Clinical and Imaging Correlates of Radial Styloid Changes in De Quervain's Tenosynovitis: A Cross-Sectional Observational Study.
Suriya P Raja, Rajavel Kalirajan, Saravanan Vasudevan, Praveen R Mathiazhagan, Madhan Raju, Bandari Kaavya, Panneerselvam Periasamy
Abstract
Open AccessIntroduction: De Quervain's Tenosynovitis is a common musculoskeletal condition affecting the wrist, often associated with pain and functional limitations. While clinical features are well documented, the role of osseous changes in the radial styloid and their impact on symptom severity remain unclear. Aim: The aim of the paper is to evaluate the association between radial styloid changes, pain severity, symptom duration, and clinical outcomes in patients with De Quervain's Tenosynovitis. Materials and Methods: The study involved 32 participants with De Quervain's Tenosynovitis, collecting data on age, symptom duration, and pain severity. Clinical assessments included pain presence, tenderness, swelling, and range of motion restriction. Imaging findings, such as radial styloid abnormalities and tendon sheath inflammation, were analyzed. Predictors of pain severity and symptom duration were assessed using descriptive statistics and multiple regression models. Results: The mean age of participants was 45.84 years (standard deviation (SD) = 11.50), with a mean symptom duration of 26.97 weeks (SD = 15.18).
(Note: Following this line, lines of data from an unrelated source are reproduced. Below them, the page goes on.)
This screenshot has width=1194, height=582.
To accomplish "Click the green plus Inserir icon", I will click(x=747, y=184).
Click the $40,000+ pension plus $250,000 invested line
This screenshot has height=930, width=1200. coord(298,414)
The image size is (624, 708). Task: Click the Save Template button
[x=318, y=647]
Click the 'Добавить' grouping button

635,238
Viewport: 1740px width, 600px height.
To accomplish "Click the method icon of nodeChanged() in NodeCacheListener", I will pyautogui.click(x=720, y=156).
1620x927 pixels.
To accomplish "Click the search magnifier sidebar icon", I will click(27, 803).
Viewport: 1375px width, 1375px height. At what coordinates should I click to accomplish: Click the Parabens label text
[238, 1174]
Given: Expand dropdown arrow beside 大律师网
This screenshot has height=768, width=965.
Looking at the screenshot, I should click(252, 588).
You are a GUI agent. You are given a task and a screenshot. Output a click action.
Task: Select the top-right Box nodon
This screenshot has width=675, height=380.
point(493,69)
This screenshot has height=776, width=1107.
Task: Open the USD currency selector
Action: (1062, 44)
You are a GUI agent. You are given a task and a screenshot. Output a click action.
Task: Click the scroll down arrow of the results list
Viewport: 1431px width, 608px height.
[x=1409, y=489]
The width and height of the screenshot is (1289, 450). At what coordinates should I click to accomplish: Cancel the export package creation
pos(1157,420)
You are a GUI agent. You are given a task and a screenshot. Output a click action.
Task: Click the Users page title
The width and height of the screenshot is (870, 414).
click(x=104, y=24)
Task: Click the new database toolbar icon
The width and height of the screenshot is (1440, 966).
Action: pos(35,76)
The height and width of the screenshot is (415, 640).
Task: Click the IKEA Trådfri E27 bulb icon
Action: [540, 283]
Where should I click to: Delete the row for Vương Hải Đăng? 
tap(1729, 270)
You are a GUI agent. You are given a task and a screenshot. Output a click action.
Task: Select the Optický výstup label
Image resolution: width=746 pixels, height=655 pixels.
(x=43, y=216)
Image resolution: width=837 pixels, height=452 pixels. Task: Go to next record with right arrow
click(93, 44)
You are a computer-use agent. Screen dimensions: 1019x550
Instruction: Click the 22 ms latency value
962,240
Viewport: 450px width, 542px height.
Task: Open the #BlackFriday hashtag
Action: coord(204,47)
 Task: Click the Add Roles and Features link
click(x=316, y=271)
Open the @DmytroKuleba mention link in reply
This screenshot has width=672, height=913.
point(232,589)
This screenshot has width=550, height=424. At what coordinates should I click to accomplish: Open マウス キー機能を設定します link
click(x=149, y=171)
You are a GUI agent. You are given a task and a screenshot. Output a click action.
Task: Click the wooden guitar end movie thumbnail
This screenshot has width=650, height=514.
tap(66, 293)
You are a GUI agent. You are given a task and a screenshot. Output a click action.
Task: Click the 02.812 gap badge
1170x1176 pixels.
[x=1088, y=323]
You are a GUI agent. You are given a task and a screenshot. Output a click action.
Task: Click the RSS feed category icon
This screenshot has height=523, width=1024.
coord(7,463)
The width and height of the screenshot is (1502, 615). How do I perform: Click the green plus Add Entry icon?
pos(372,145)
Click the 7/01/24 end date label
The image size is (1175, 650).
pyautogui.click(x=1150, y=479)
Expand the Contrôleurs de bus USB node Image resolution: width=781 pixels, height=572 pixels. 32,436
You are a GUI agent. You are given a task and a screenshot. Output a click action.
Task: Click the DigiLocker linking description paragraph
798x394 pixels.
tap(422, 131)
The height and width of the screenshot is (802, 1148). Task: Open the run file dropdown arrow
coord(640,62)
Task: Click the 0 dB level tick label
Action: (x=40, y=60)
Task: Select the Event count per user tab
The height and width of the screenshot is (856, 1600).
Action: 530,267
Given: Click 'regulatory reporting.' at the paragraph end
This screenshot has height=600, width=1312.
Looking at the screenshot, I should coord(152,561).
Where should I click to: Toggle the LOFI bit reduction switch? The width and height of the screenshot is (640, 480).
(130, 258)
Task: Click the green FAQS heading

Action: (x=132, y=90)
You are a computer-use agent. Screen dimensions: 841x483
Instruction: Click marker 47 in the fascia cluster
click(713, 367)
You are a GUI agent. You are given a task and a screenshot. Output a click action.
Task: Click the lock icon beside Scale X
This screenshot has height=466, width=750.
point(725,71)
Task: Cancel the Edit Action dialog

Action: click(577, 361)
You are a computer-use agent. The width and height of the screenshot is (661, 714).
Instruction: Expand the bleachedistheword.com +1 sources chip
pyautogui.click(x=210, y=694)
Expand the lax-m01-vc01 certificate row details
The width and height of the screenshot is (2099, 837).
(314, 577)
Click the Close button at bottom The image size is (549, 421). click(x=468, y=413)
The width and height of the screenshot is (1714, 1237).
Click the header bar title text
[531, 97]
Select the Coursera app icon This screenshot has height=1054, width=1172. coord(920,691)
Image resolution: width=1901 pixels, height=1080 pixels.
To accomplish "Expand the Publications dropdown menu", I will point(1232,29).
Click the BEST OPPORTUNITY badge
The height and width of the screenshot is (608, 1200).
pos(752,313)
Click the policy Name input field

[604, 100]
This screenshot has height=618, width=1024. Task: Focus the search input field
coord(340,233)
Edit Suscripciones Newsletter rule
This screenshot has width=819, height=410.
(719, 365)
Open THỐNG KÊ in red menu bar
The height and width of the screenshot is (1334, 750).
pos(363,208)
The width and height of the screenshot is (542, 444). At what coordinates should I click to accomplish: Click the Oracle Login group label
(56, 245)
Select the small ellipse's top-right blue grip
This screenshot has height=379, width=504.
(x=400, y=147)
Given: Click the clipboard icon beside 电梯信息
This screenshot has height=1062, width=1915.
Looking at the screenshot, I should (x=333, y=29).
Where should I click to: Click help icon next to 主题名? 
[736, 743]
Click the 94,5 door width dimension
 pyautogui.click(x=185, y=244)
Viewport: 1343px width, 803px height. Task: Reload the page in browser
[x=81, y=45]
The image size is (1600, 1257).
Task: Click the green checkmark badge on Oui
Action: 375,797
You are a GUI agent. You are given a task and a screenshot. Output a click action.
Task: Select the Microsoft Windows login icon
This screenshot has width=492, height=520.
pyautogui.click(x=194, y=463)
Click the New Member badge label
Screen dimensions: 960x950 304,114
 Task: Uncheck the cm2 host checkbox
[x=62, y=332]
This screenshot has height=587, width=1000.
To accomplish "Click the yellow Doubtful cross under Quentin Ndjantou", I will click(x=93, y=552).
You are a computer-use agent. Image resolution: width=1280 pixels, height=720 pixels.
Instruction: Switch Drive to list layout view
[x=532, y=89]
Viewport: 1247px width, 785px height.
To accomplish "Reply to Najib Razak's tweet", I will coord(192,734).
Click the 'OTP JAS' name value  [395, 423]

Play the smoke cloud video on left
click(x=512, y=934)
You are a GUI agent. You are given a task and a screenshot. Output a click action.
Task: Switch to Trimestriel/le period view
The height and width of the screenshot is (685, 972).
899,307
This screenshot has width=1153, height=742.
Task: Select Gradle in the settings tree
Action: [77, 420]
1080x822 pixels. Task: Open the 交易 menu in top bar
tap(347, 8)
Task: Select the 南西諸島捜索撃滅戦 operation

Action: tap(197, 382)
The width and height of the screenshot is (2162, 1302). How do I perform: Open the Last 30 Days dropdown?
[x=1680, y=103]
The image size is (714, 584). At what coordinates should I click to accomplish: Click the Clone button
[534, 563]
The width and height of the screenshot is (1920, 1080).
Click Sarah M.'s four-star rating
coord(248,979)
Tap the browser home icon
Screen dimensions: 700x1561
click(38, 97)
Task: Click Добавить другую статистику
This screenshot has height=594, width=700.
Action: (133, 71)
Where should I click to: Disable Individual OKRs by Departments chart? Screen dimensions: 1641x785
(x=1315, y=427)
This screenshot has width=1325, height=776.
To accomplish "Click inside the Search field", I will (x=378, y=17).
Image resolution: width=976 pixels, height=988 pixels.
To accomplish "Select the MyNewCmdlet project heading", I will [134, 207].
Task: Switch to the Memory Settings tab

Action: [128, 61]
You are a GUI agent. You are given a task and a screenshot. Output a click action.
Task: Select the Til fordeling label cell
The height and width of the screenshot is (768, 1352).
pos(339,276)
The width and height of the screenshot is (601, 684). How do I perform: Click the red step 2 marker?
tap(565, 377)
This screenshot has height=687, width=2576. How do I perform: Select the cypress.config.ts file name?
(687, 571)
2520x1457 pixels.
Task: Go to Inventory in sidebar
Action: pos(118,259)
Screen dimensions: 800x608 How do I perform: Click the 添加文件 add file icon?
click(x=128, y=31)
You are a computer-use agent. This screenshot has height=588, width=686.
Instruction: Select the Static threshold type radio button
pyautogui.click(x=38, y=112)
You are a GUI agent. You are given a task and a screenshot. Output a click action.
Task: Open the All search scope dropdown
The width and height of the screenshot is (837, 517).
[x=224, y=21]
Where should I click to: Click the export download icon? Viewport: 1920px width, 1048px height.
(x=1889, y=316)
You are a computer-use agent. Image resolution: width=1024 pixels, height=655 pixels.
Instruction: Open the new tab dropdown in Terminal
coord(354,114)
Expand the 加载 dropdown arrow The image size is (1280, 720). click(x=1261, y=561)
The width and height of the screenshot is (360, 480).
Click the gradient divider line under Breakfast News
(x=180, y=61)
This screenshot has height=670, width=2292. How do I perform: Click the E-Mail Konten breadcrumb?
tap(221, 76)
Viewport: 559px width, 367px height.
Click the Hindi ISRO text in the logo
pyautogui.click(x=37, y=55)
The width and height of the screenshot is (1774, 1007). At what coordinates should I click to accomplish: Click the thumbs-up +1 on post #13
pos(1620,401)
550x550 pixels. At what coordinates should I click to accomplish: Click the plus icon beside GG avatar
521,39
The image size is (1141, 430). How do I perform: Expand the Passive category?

The mean Visual Analog Scale (VAS) score was 4.87 (SD = 2.83). Pain presence was reported in 93.75% of participants. Regression analysis indicated that tendon sheath inflammation and age exhibited trends toward significance in predicting VAS scores (P = 0.095, P = 0.072, respectively). Magnetic resonance imaging signal changes showed near-significance in predicting symptom duration (P = 0.055). No significant correlation was found between symptom duration and pain severity (r = 0.00, P = 0.982). Conclusion: De Quervain's Tenosynovitis is characterized by pain-related symptoms, with structural abnormalities and imaging findings showing variable associations with symptom severity and duration.